Source records
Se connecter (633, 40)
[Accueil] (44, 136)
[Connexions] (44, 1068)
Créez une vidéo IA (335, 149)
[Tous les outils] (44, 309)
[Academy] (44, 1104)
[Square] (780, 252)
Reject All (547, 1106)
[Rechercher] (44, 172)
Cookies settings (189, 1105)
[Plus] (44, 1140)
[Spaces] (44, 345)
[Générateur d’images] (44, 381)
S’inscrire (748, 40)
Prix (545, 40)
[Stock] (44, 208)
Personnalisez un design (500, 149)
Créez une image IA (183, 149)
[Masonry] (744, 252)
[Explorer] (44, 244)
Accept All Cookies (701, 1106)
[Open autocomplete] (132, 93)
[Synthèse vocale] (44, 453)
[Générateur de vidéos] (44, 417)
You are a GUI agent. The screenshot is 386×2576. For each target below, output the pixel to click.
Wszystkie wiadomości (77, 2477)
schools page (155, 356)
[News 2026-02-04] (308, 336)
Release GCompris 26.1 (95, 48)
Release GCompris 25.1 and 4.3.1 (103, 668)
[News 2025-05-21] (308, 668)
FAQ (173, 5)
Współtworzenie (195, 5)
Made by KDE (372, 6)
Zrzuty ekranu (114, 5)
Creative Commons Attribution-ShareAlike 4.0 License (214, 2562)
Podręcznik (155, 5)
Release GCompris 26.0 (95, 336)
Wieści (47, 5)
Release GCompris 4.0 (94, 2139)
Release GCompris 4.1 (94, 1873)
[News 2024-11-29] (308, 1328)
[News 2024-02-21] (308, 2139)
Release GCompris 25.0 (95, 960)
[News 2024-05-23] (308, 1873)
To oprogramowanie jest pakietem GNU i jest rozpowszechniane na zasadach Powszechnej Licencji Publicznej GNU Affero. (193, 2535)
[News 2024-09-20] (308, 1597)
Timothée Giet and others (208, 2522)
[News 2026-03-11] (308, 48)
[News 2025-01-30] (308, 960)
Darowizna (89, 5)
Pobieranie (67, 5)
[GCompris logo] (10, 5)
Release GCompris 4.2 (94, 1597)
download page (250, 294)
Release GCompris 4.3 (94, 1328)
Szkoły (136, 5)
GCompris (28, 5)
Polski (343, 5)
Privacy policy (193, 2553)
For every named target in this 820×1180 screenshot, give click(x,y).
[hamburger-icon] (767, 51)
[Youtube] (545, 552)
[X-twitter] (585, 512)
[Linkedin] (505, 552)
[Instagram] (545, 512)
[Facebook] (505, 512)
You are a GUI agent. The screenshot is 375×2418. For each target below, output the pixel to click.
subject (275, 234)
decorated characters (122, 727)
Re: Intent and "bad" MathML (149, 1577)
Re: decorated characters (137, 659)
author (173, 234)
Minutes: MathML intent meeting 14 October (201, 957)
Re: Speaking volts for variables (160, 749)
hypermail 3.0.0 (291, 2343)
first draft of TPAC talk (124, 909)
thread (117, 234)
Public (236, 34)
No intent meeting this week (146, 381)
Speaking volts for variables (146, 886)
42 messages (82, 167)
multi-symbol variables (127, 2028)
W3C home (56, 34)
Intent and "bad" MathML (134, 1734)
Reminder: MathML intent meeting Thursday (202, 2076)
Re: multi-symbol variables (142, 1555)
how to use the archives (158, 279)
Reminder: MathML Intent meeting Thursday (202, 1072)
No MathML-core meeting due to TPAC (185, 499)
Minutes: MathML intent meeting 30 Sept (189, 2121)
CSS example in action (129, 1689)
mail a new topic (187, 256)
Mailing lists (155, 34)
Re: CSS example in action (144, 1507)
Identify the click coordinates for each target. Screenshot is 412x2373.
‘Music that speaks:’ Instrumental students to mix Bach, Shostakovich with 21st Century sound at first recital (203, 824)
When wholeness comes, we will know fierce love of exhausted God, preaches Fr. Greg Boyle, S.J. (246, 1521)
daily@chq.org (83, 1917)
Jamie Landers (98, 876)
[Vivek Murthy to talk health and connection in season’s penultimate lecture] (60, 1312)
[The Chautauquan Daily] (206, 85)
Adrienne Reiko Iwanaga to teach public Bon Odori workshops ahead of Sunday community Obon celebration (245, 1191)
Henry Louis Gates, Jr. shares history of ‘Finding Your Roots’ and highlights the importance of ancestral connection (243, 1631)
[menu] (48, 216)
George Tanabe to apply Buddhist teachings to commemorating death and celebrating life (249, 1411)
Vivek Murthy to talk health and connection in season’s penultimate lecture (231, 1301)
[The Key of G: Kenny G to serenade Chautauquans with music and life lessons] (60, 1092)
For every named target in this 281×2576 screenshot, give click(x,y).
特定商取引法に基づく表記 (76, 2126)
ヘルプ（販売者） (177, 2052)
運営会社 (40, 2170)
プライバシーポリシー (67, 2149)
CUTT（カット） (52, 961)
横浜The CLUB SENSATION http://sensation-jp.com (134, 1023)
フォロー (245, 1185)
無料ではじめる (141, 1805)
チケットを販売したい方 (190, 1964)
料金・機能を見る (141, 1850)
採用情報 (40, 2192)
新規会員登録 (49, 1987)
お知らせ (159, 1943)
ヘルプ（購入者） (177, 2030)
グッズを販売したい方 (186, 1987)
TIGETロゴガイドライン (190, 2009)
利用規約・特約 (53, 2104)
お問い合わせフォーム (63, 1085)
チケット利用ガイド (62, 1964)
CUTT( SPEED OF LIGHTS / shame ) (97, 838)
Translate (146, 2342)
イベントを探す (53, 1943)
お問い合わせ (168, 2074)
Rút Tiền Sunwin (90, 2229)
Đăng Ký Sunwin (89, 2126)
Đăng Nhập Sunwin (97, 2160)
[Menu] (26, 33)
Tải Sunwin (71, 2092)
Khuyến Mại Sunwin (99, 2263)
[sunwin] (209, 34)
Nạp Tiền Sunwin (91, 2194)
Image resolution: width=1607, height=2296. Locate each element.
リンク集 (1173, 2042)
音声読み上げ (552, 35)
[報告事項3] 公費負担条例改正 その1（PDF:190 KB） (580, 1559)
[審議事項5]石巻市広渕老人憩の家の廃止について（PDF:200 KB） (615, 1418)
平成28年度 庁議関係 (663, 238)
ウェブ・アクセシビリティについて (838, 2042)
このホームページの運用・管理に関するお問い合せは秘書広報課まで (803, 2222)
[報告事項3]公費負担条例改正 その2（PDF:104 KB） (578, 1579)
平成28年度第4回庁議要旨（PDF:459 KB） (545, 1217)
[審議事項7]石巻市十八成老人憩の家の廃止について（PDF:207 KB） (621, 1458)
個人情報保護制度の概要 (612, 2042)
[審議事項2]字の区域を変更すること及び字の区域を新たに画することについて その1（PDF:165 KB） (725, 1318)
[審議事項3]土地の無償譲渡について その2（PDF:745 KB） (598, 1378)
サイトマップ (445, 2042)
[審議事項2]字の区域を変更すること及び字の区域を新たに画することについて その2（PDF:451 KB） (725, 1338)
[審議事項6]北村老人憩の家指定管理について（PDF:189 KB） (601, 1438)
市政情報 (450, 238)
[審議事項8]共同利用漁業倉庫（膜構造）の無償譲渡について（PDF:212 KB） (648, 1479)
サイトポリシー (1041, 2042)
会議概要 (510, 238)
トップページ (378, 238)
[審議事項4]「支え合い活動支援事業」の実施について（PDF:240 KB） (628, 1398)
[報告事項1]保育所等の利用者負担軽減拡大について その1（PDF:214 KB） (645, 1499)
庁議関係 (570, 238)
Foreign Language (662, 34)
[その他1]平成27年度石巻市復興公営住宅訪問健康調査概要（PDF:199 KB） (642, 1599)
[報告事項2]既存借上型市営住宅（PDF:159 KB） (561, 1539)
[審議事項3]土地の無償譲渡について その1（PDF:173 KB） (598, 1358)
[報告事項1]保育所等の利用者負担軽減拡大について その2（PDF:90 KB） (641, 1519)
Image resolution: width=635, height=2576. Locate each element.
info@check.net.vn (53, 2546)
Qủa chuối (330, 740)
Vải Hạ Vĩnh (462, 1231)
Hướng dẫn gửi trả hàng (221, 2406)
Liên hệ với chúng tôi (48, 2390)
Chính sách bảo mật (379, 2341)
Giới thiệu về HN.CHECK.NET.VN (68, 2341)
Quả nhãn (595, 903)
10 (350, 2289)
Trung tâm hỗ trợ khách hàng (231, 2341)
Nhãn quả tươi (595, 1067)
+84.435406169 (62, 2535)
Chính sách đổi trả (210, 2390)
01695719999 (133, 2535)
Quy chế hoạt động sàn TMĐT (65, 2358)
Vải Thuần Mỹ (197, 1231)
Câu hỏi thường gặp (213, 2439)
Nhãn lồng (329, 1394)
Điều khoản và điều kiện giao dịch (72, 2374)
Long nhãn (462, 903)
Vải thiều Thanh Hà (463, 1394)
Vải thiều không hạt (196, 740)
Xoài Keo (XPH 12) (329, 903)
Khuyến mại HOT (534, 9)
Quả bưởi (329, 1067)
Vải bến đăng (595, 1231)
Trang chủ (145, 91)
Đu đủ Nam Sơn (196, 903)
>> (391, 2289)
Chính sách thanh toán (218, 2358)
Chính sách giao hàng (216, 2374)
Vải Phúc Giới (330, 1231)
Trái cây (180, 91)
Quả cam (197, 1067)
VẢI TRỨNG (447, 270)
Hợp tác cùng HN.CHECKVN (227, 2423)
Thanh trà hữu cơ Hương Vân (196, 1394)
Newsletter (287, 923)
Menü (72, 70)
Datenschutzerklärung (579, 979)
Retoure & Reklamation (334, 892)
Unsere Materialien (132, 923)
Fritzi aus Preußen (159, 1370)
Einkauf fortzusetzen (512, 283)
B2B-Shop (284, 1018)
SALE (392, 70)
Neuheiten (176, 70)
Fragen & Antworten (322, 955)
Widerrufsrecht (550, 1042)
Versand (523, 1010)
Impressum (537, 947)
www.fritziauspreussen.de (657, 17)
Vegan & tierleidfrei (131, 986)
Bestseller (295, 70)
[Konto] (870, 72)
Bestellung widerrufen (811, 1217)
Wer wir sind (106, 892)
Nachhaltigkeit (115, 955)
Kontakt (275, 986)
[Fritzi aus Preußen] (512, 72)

EXERCISE DESCRIPTION>
Lines to set down from above: the line with "Đăng Nhập Sunwin (97, 2160)", the line with "平成28年度 庁議関係 (663, 238)", and every line between, each exactly as written.

FINISHED TASK>
Đăng Nhập Sunwin (97, 2160)
[Menu] (26, 33)
Tải Sunwin (71, 2092)
Khuyến Mại Sunwin (99, 2263)
[sunwin] (209, 34)
Nạp Tiền Sunwin (91, 2194)
Image resolution: width=1607, height=2296. Locate each element.
リンク集 (1173, 2042)
音声読み上げ (552, 35)
[報告事項3] 公費負担条例改正 その1（PDF:190 KB） (580, 1559)
[審議事項5]石巻市広渕老人憩の家の廃止について（PDF:200 KB） (615, 1418)
平成28年度 庁議関係 (663, 238)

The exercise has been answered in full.